Wednesday, 4 November 2015

Spectre magic makes Harry Potter UK box office record disappear

The UK opening box office record set by Harry Potter and the Prisoner of Azkaban– £23.88m – has endured for 11 years, but when it finally fell it was by a massive margin. With an official debut of £41.3m, Spectre has set the bar by which future blockbusters will be measured.
Of course, it’s more complicated than that. The reason Prisoner of Azkaban has been in the record books for so long is that it was released on a Monday, so its opening gross was a seven-day figure. What’s more, the release coincided with the May half-term holiday, making the film available every day of the week to a family audience.
Spectre repeated the trick, releasing on a Monday (26 October) during a half-term holiday and delivering a seven-day opening. Its £41.30m total includes £21.32m in previews earned on Monday, Tuesday, Wednesday and Thursday. Over the Friday-to-Sunday official weekend period, the tally falls to just shy of £20m. That’s a gigantic number, but it falls short of the £23.75m earned by Harry Potter and the Deathly Hallows: Part 2 on its opening weekend in July 2011. It’s also just below the £20.18m earned by Skyfall on its opening weekend in October 2012.
Image result for daniel craig starred spectre makes box office history in uk
Because these movies were released on different days of the week, exact comparisons are hard to make.
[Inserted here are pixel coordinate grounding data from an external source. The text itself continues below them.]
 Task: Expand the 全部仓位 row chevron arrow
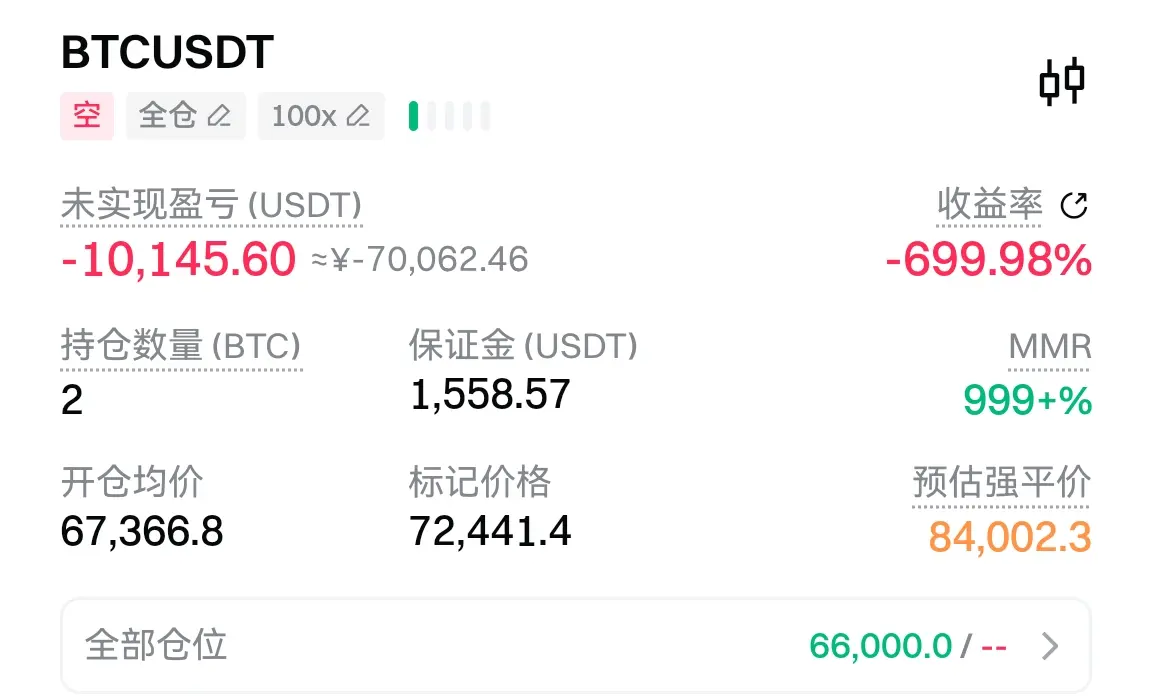click(1049, 646)
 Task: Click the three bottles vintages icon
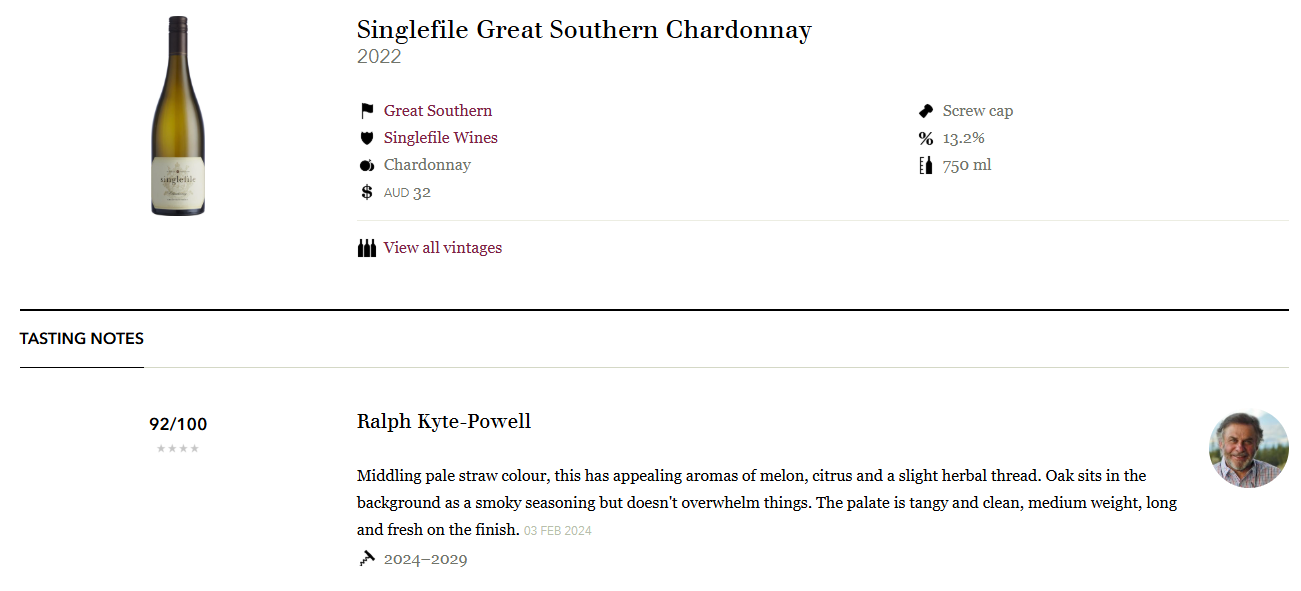coord(367,248)
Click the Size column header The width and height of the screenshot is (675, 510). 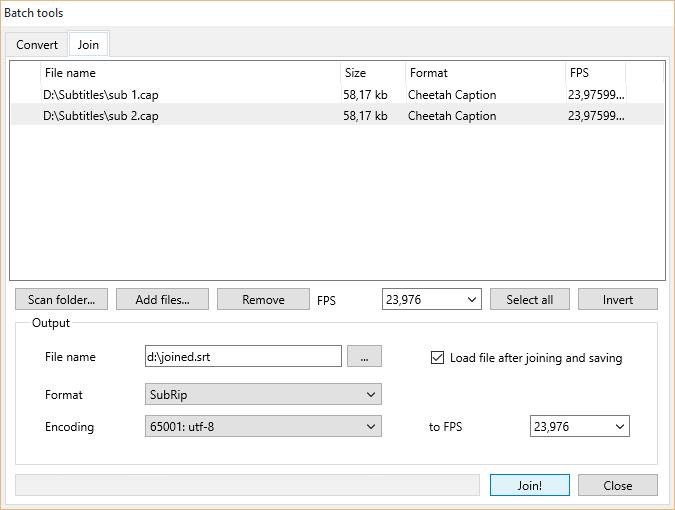[x=372, y=73]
However, Skyfall made £37.33m in its first seven days (10% less that Spectre managed), and Deathly Hallows: Part 2 did £35.75m (13% less than Spectre). Adjusting for ticket price inflation would produce different outcomes, of course. Skyfall went on to earn just under £103m in the UK, the only film ever to crack nine figures here, and the biggest ever UK box-office hit. Spectre has already earned 40% of that figure, after only seven days, so you might imagine it would be likely to reach it. On the other hand, it would need to quintuple its debut weekend total to do so, and not many blockbuster movies manage that.
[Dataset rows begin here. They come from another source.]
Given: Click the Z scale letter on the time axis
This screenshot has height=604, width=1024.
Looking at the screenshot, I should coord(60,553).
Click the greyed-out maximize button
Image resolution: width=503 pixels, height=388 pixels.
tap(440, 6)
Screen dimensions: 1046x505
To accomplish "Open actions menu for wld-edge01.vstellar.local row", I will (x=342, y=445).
The question remains: can Spectre attract that large number of occasional cinemagoers who can tip the balance? In the case of Skyfall, the planets were spectacularly well-aligned, thanks to the royal parachute stunt at the Olympics opening ceremony, and to the fact that it was the 50th year of Bond films. Word-of-mouth will be a factor. Spectre has a 7.6/10 IMDb user rating and a 69/100 MetaCritic score. For Skyfall, those numbers are 7.8 and 81.
The arrival of Spectre produced one of the most polarised box-office top 10s we’ve ever seen, with the No 1 film grossing 269 times the film in 10th place. The previous weekend, the top film (Hotel Transylvania 2) grossed 9.4 times the 10th-placed film.